Records
+++++

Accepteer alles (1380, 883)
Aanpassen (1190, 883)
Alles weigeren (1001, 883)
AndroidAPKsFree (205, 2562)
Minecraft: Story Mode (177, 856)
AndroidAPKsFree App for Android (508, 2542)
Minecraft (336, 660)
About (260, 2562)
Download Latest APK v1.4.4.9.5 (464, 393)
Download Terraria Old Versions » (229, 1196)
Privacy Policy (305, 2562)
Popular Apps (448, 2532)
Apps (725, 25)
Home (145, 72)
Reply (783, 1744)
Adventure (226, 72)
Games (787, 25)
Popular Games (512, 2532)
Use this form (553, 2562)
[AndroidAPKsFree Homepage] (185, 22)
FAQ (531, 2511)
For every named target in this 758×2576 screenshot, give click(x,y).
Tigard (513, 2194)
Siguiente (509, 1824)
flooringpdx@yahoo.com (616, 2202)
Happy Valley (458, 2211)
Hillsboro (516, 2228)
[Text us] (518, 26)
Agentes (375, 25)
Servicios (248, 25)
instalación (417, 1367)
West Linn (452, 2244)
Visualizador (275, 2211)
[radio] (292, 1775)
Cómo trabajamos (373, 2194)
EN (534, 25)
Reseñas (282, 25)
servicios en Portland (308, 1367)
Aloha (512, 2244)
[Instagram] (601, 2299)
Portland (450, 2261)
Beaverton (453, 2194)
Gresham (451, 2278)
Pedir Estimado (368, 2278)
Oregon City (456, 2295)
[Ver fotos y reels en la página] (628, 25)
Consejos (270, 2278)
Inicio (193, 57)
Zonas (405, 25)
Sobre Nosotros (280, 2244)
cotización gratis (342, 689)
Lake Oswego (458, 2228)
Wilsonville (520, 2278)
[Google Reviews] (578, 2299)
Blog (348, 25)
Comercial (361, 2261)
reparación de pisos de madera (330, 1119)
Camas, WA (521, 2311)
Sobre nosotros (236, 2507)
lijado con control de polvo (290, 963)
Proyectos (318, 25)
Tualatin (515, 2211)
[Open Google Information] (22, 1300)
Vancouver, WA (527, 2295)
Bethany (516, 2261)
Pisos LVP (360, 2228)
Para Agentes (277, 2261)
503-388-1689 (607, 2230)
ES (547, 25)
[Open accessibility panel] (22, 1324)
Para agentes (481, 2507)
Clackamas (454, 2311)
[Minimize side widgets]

+++++

What is needed:
Count the lines in the records above that contain the string "Google". Reply with the number only.

Written reply:
2